What happens to the copy after the expert reviews it? Under the Policy, it must be destroyed unless (i) the examination gave the government probable cause to seize the data as evidence of a crime (child pornography or terrorist materials, say) or (ii) it comes under another provision of the Policy. If (i) doesn’t apply, Customs and Border Patrol officers can only keep data if it relates “to immigration matters.” The same rules apply to agencies with which border search agents have shared data under this policy, except in one instance: These agencies have to destroy the copies they have unless they have “the independent legal authority” to keep them, such as when the data “is of national security or intelligence value.” Policy Regarding Border Search of Information, supra.
The policy then includes sections dealing with particular types of data, such as business information (trade secrets, etc. . . . try to prevent unauthorized disclosure), attorney-client privileged information (try to preserve the privilege) and sealed letters (can’t be searched without first getting a search warrant, because mail is protected under another 4th Amendment principle).

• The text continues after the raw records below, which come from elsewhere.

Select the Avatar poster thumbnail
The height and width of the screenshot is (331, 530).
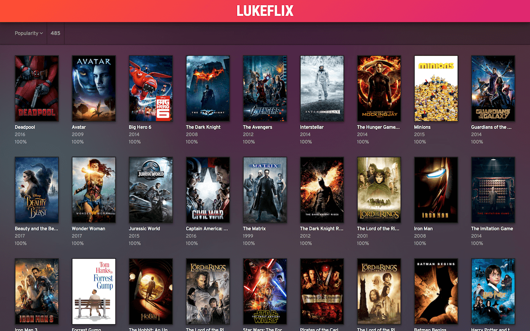(94, 88)
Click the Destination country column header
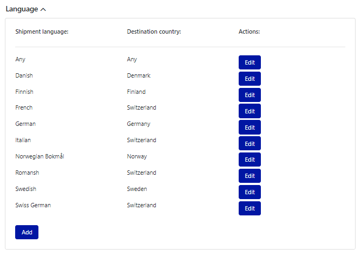 pyautogui.click(x=154, y=31)
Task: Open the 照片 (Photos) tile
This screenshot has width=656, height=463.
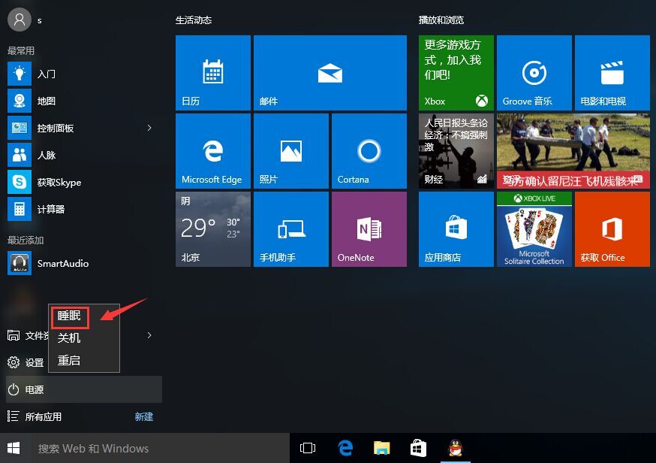Action: click(x=290, y=150)
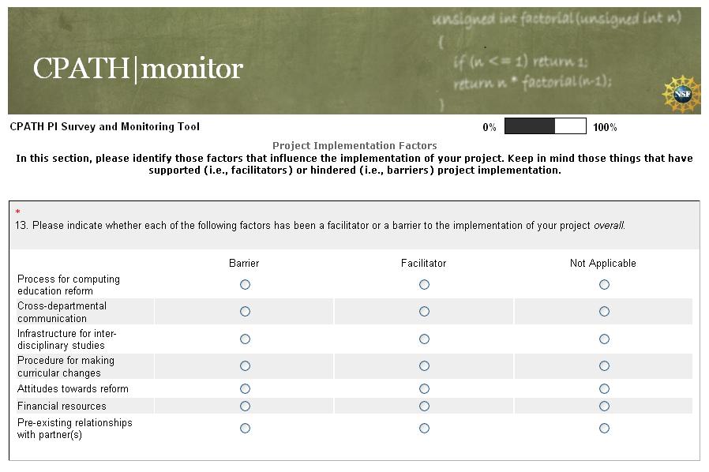
Task: Click the NSF logo icon
Action: point(681,95)
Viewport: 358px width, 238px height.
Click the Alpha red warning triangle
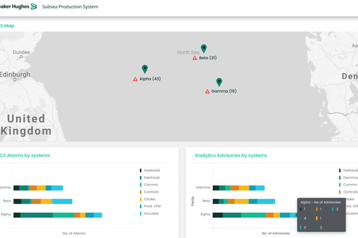tap(135, 79)
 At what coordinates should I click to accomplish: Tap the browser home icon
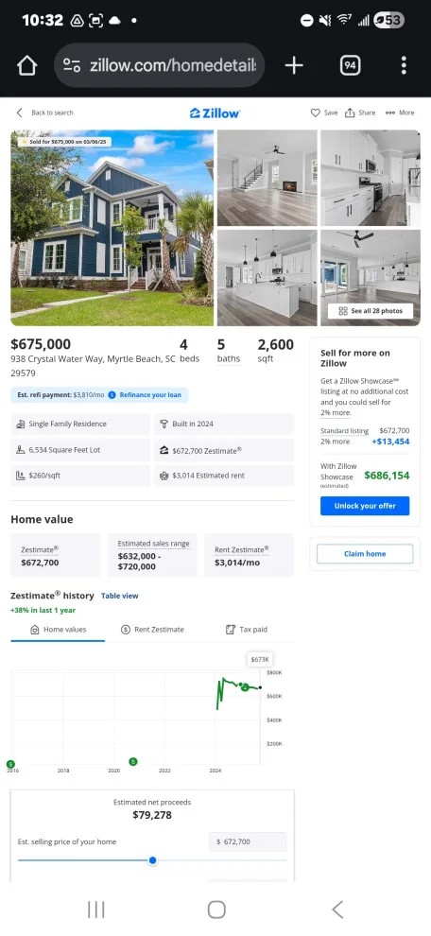point(27,65)
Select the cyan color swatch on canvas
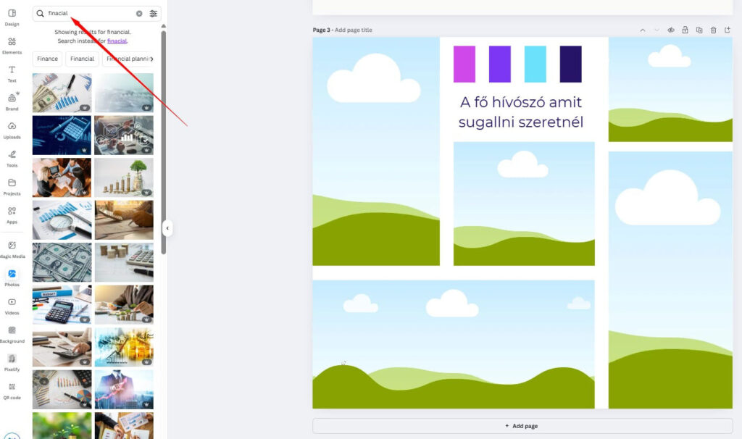The height and width of the screenshot is (439, 742). (x=535, y=64)
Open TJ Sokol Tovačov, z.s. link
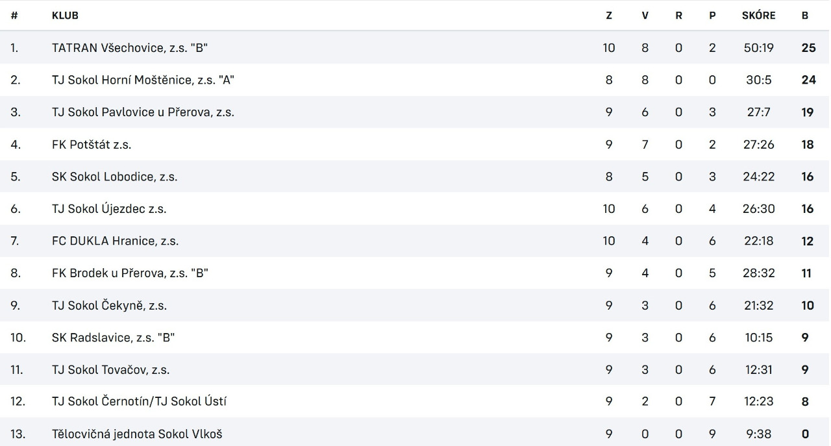 click(110, 369)
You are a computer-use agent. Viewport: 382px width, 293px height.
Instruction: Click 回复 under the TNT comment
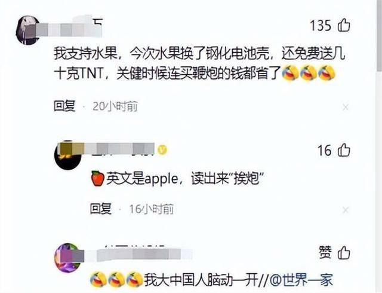(x=64, y=106)
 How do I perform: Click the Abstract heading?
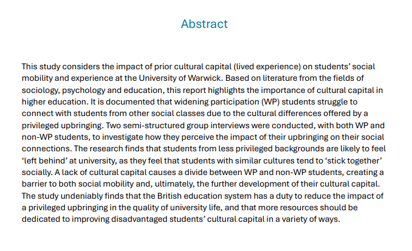click(204, 24)
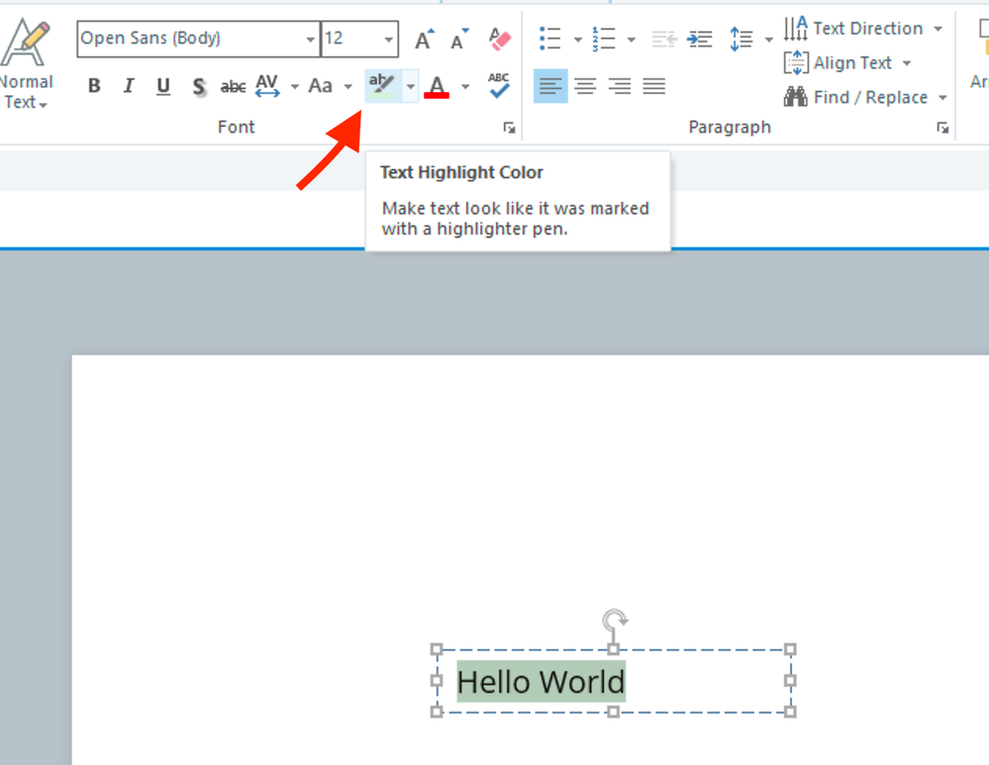Image resolution: width=989 pixels, height=765 pixels.
Task: Click the red-underlined Font Color icon
Action: point(437,86)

I guess the most interesting thing I find in the Policy is the possibility that it recognizes copying data as a seizure . . . something I’ve contended for years. There really aren’t any reported cases dealing with the issue as yet, but it will come up. As I explained in the post I did on the topic, I think it’s important to set standards limiting the government’s ability to copy data; if there are no standards, then data can be copied with absolutely no justification, as I explained earlier.

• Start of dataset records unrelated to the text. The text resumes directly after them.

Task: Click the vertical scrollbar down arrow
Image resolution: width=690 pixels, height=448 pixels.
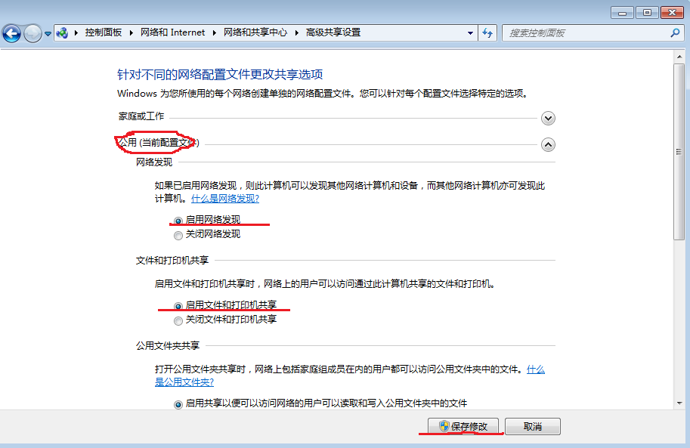Action: click(679, 404)
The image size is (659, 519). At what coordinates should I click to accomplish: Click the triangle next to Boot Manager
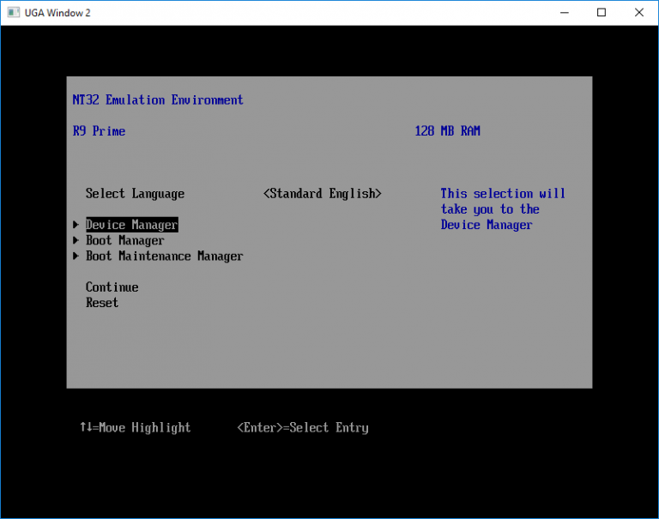[x=76, y=241]
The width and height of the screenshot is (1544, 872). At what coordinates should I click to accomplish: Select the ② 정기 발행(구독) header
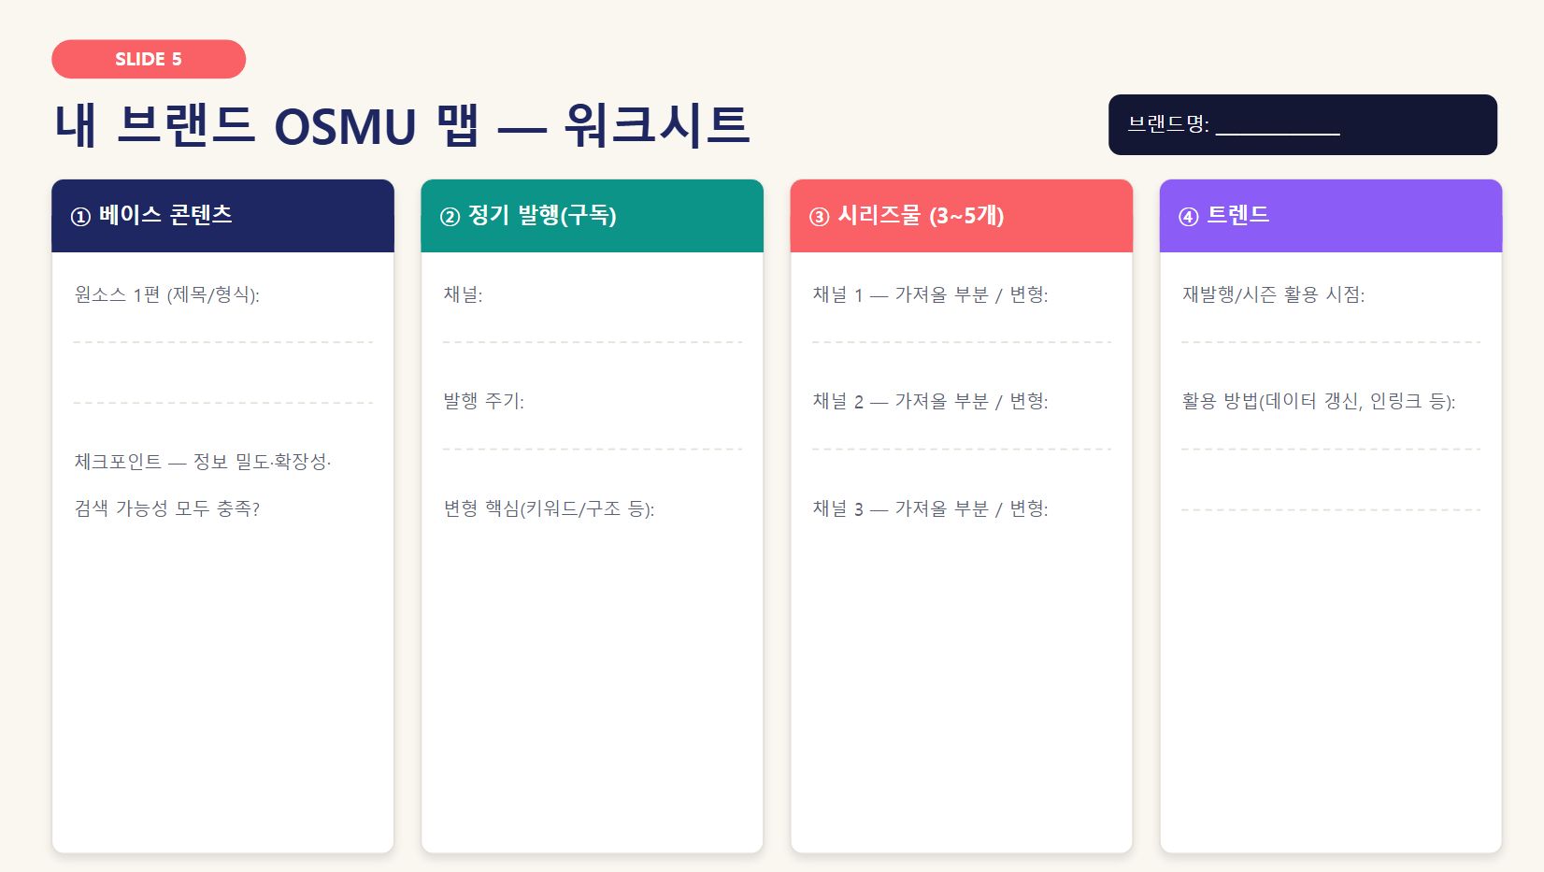(592, 216)
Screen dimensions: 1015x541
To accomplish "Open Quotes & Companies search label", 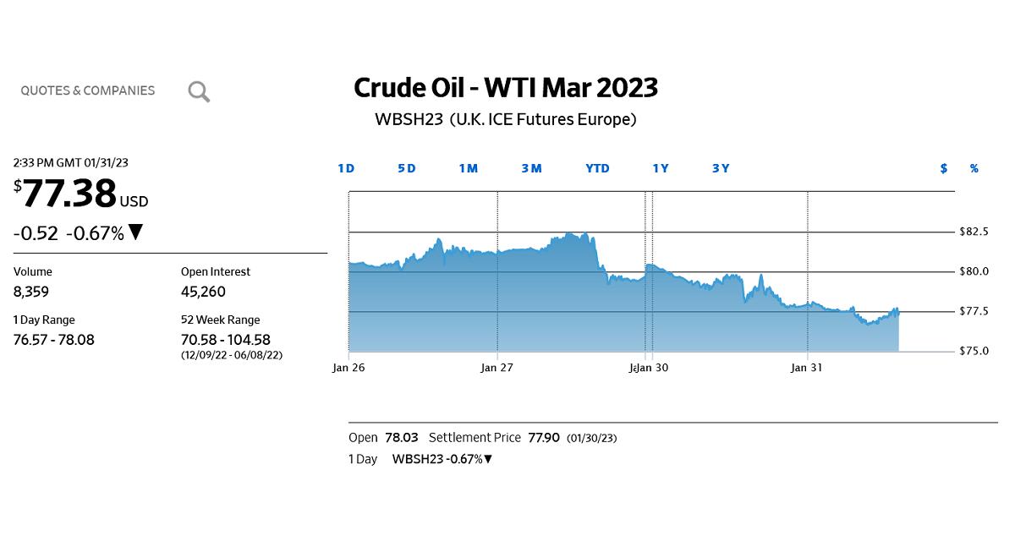I will click(88, 90).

As I noted in an earlier post, I can certainly understand why business travelers whose laptops contain sensitive, proprietary information would be disconcerted by this policy. (Actually, I can understand why anyone might be disconcerted by it.) I spoke on this issue a couple of years ago, and had a gentleman in the audience who came up after, very concerned about the prospect of the government wanting to get into the contents of the “highly encrypted” hard drives on the laptops employees of his company carried in and out of the country. He wanted to know what they could do. I told him I didn’t think there was much to do, except assume (hope) they weren’t pulled aside for one of these searches and maybe adopt a policy prescribing what an employee was to do in that situation (bag the trip and try to leave? cooperate? other?).

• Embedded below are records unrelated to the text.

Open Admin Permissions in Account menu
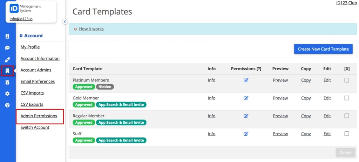Screen dimensions: 359x162 click(39, 116)
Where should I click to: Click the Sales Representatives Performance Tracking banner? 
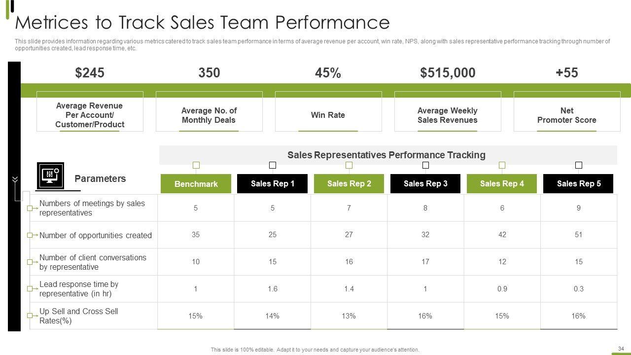point(386,155)
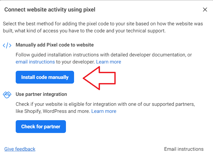Screen dimensions: 213x157
Task: Close the Connect website activity dialog
Action: pyautogui.click(x=205, y=10)
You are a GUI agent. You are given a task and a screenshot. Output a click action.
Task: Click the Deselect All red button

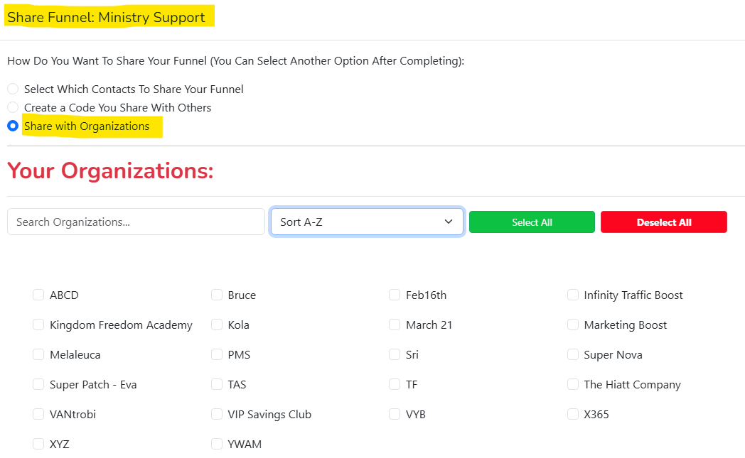[664, 222]
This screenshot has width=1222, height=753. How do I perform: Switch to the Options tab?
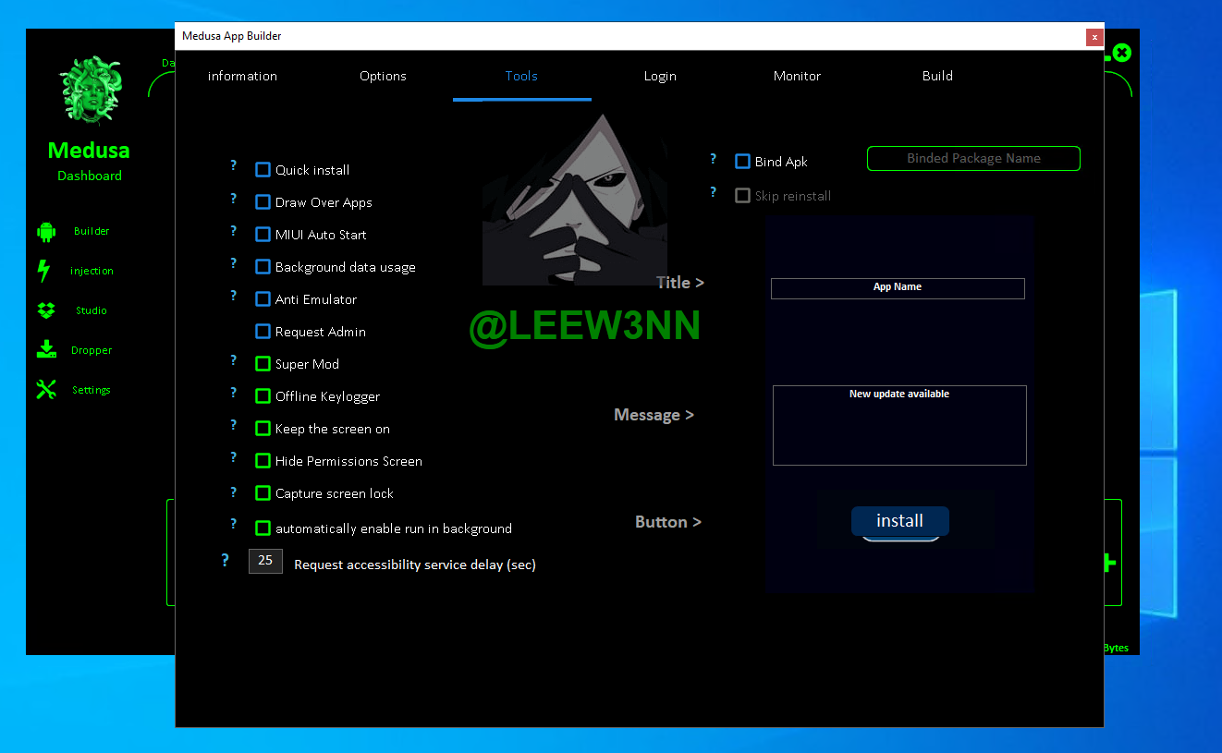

It seems to me this issue may be a transitory one: In an era of cloud computing, we can (I do) simply store copies of our files on an external backup service and use that service to access them one we’ve crossed the border. We could take a laptop with us, one that had absolutely no significant data on it, and use it to access our files once we arrived at our destination. We could then simply delete the files after we were through with them and bring the sterile laptop back through Customs.
If that idea caught on, there might be rent-a-laptop services at airports and hotels. So when I got to Paris for my business meeting, I could rent a laptop from them (leaving a credit card number or substantial deposit as a guarantee of my returning it), use it while I was in Paris, then turn it in and come home. There’s have to be some system for securely erasing all traces of the data I used, but I can’t see that as a major problem.
If this scenario becomes popular, then the government will have to decide if my act of accessing my files (stored on servers in, say, Denver) from Paris (as in France) is a “border crossing” encompassed by the border search exception. I wonder if Customs has thought of that idea?